■ **Problem details**: Go to the line below that contains "Image resolution: width=1123". From there to the end of the records, reproduce each line exactly, except the pictures.

[[ Records provided, beginning ]]

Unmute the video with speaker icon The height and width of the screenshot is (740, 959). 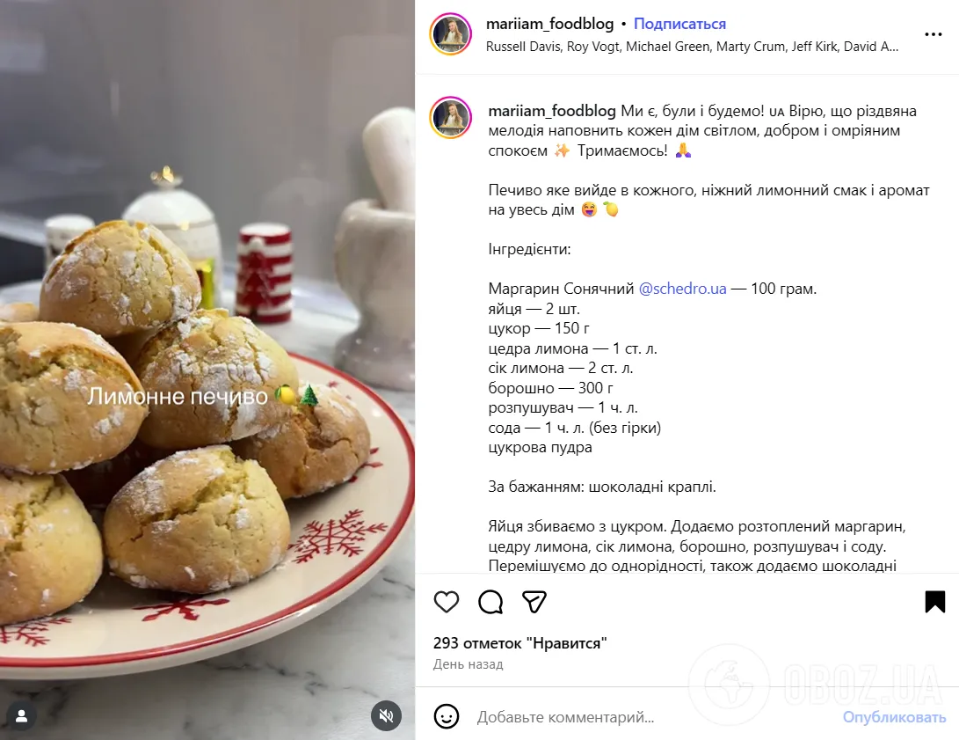tap(386, 716)
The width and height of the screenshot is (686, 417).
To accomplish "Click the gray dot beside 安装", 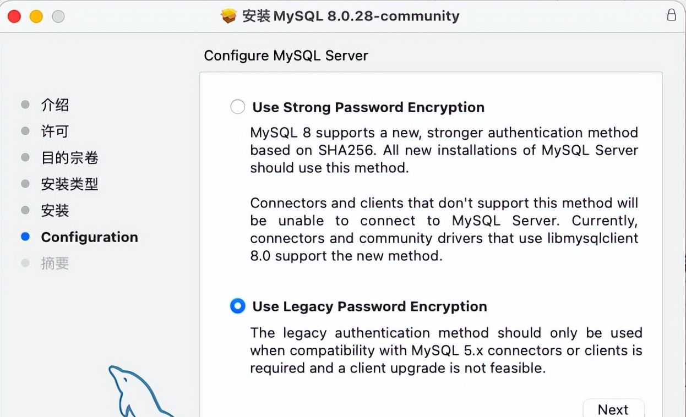I will point(25,210).
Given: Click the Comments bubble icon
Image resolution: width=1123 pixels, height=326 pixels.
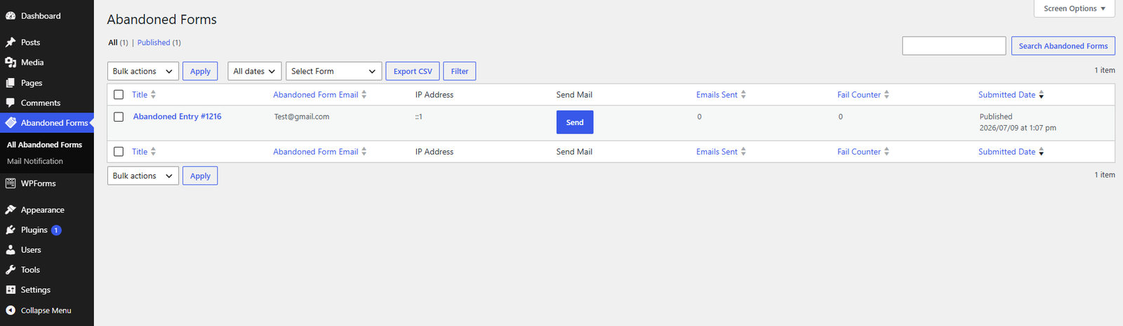Looking at the screenshot, I should click(11, 103).
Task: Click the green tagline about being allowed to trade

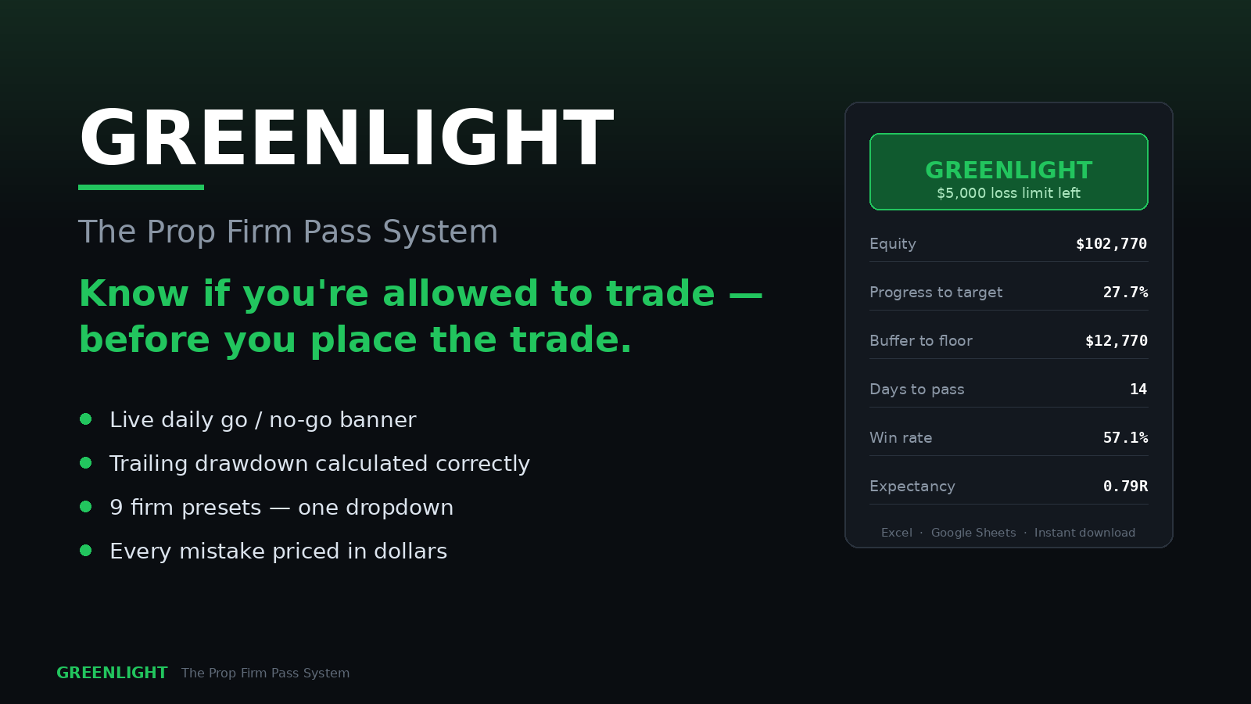Action: coord(421,317)
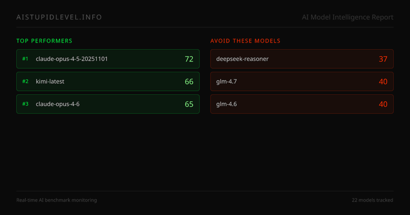410x215 pixels.
Task: Click the score 72 for claude-opus-4-5
Action: tap(189, 59)
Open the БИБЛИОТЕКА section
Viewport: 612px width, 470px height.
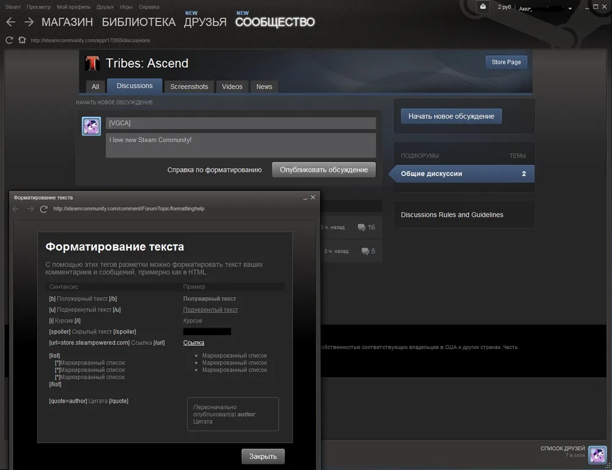point(138,22)
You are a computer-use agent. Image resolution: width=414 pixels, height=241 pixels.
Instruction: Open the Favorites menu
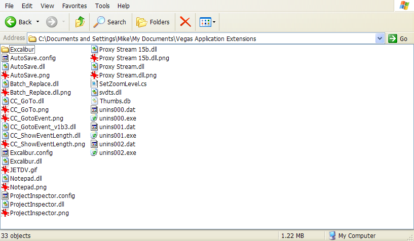(74, 6)
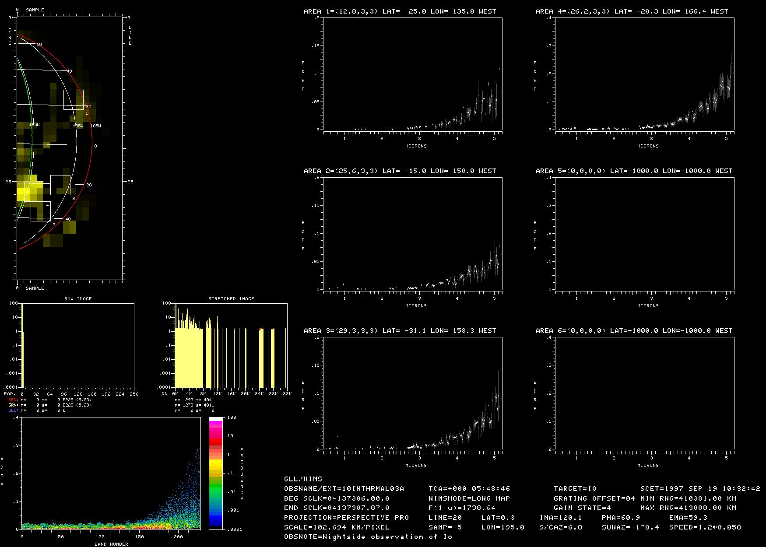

[[ Records provided, end ]]

■ **Response**:
Image resolution: width=1123 pixels, height=326 pixels.
Looking at the screenshot, I should click(11, 103).
Task: Click the green tagline about being allowed to trade

Action: coord(421,317)
410x215 pixels.
Task: Click the score 72 for claude-opus-4-5
Action: tap(189, 59)
Open the БИБЛИОТЕКА section
Viewport: 612px width, 470px height.
point(138,22)
You are a computer-use agent. Image resolution: width=414 pixels, height=241 pixels.
Instruction: Open the Favorites menu
(74, 6)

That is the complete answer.